Plaintiff further alleged that it has a lien upon the bonds mentioned in the contract to secure the payment of the above past-due notes and indebtedness; that, notwithstanding the lands mortgaged were lost to said defendant MacLay by the foreclosure, and, by virtue thereof, Williamson and Greer were obligated to deliver the bonds to the defendant MacLay, nevertheless, the bonds were subject to plaintiff's said indebtedness; and that said defendant is insolvent, and, if the bonds are delivered by said Williamson and Greer to said defendant, plaintiff could not collect its debt and would probably lose same, for which it has no adequate remedy at law.
The rule often announced by this court and by other courts of this state is, that an interlocutory injunction is a provisional remedy, having for its sole object the preservation of the subject-matter in controversy in its then existing condition until a final decree to avoid injury to or endanger the rights of the parties to the suit. Plaintiff's alleged rights in the bonds are grounded on the contract, seeking to subject them to the payment of the indebtedness alleged and, if delivered to the defendant MacLay, evidently will be materially injured or its rights therein endangered before a final decree can be entered by the court; on the other hand, if the bonds are required by injunction to remain in the hands of the disinterested parties, Williamson and Greer, no harm or prejudice would probably result to the defendant.
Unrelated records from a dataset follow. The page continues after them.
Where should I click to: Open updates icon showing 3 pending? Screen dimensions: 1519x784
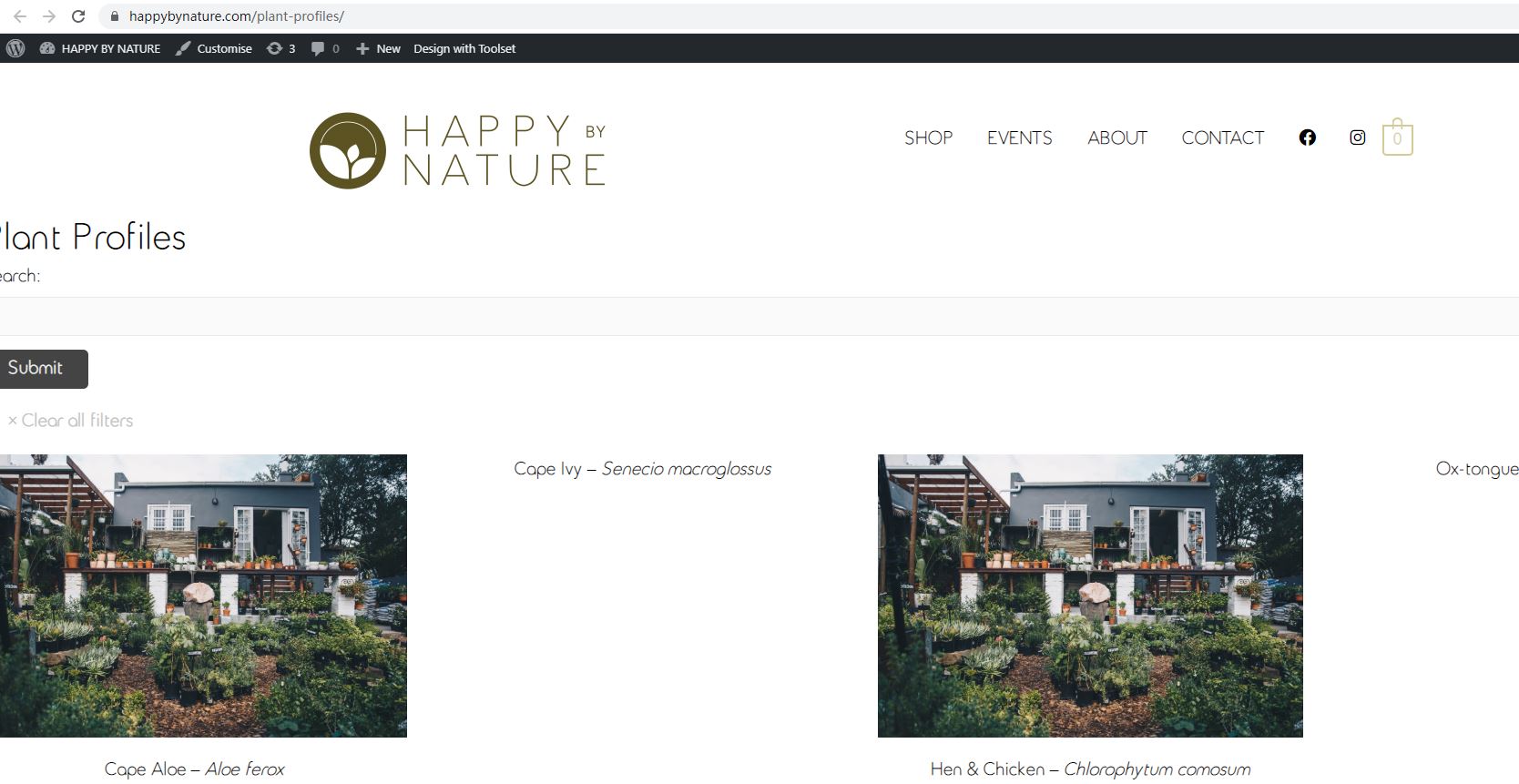(x=280, y=48)
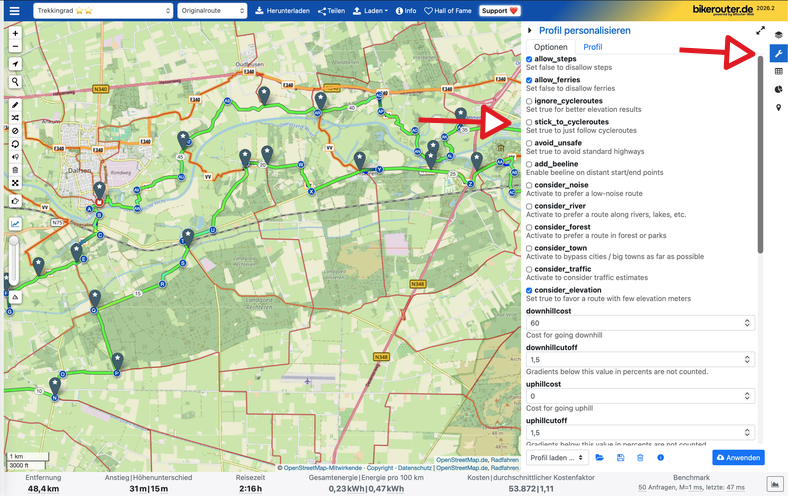Toggle the consider_forest checkbox

[x=530, y=227]
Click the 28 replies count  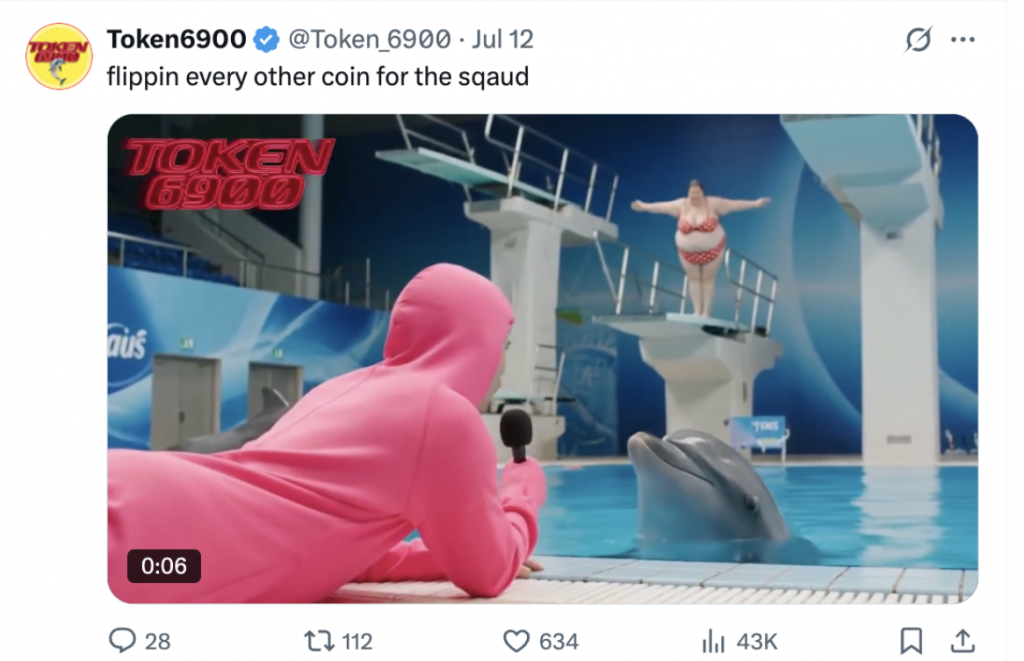coord(157,641)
It is safe to say that, where the granting or refusing of a temporary injunction will or may result in a material injury to or endanger the rights of one of the parties to a suit and slight or no harm will likely result to the other party, it is the duty of a court to lend aid to the one where the greater injury or damage would likely result. Thus, when it is made to appear that there is a substantial controversy between parties to a suit and that one of the parties will be injured as a result of a refusal of the court to preserve the property in controversy in statu quo, and the other party will not likely be injured by such action, the court to whom the petition is directed should not refuse the provisional remedy allowed by law, pending a final trial and judgment.
We think, in this case, that plaintiff's petition sufficiently alleges a cause of action, which, if sustained by proof on final trial, would establish a contractual lien on the bonds in controversy; and that defendant MacLay, being insolvent, the delivery of the bonds by Williamson and Greer, in derogation of the provision of the contract that any indebtedness which MacLay owed to the plaintiff should be first deducted from the bonds, would, we think, cause material injury to the plaintiff, for which it has no adequate remedy at law; and, furthermore, such an injunction would not injure the defendant; therefore, we conclude that the trial court erred in sustaining the general demurrer to the petition; and, if, on the hearing, proof is offered to sustain the allegations, a temporary injunction should be granted.
The judgment of the court below is reversed, and the cause remanded for a hearing on the averments of the petition.